Exercise aim> Report, in full, each line of the data below that contains the word "width". Case counts.

---------- Data

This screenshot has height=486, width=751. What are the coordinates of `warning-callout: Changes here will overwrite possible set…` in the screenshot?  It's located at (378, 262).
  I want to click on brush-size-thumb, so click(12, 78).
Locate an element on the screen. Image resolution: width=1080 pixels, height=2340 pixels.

--------------------
---------- Data

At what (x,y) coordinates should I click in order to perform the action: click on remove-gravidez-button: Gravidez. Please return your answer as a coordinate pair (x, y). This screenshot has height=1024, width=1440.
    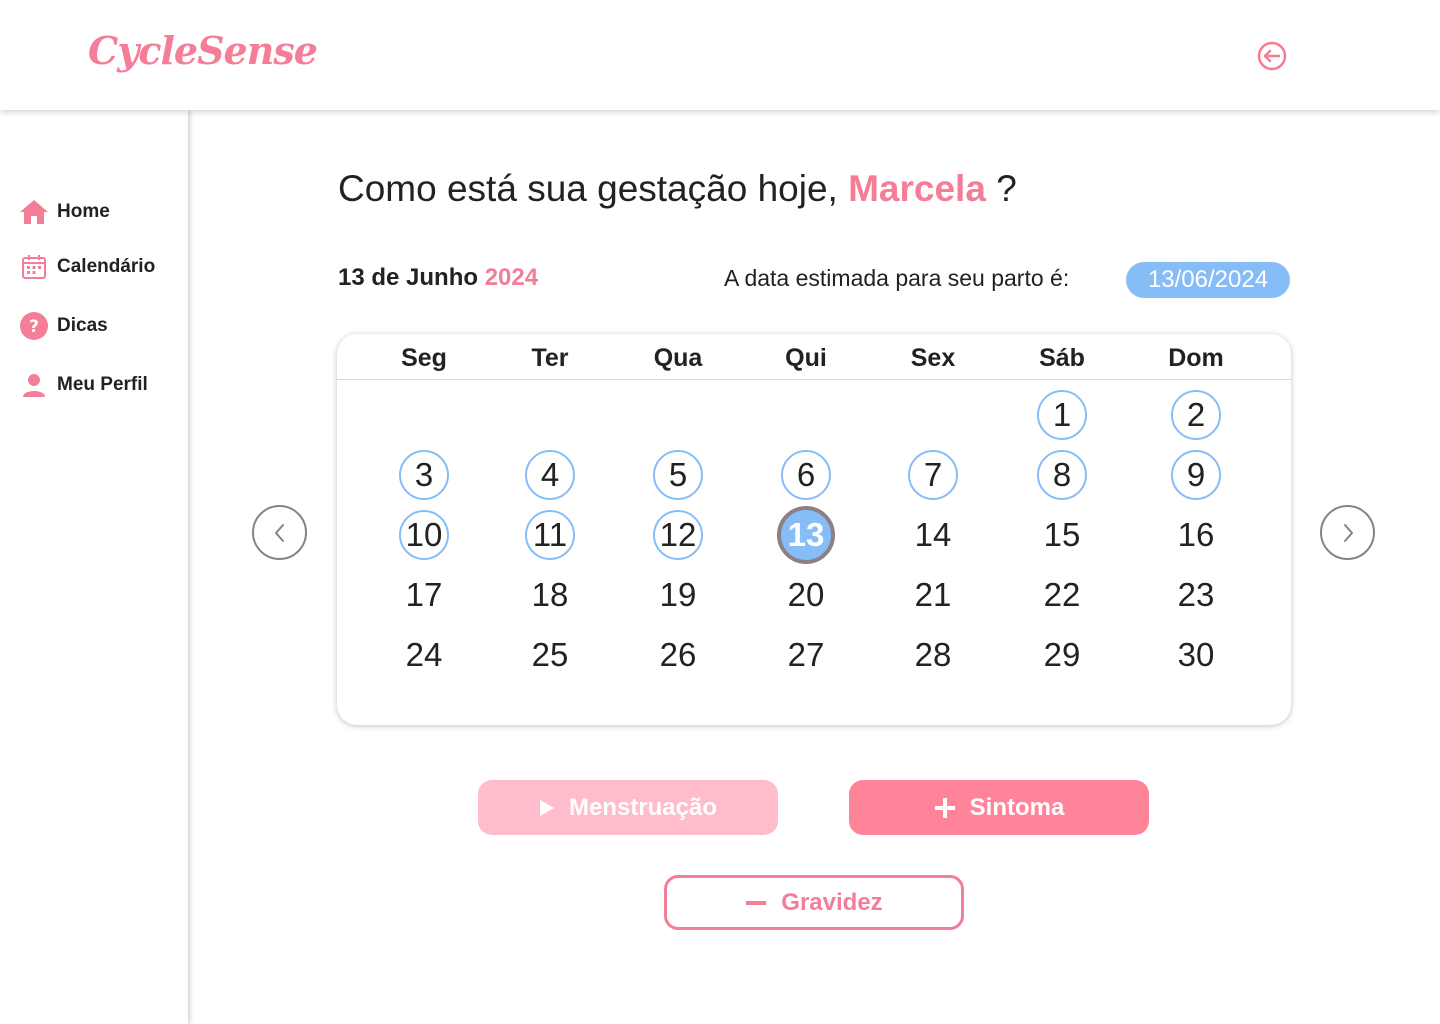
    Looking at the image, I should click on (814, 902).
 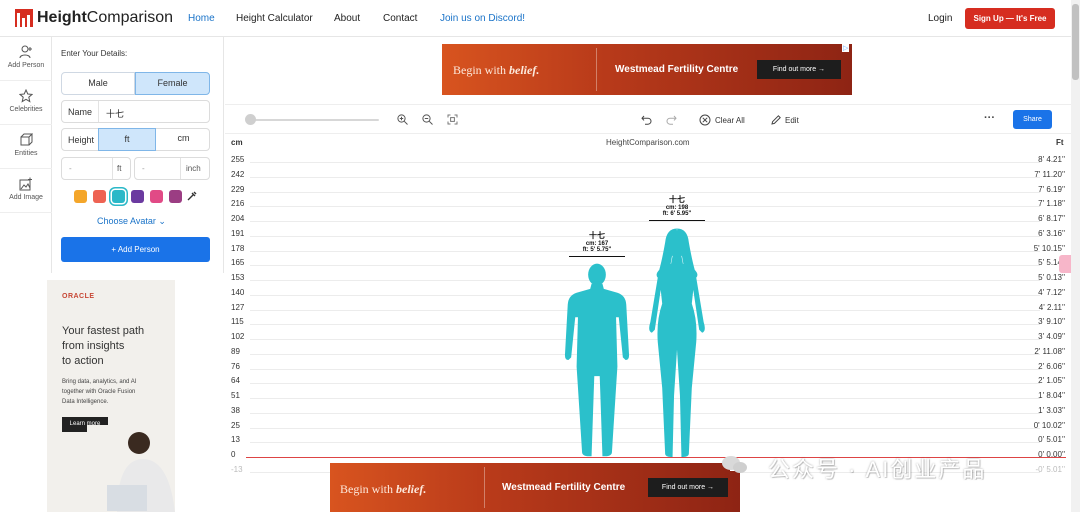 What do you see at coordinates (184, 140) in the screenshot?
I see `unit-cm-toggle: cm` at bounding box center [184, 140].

--------------------

Task response>
This screenshot has height=486, width=751. What are the coordinates of `warning-callout: Changes here will overwrite possible set…` in the screenshot?  It's located at (378, 262).
Locate an element on the screen. Image resolution: width=1080 pixels, height=2340 pixels.
At what (x,y) coordinates should I click in order to perform the action: click on remove-gravidez-button: Gravidez. Please return your answer as a coordinate pair (x, y). This screenshot has height=1024, width=1440.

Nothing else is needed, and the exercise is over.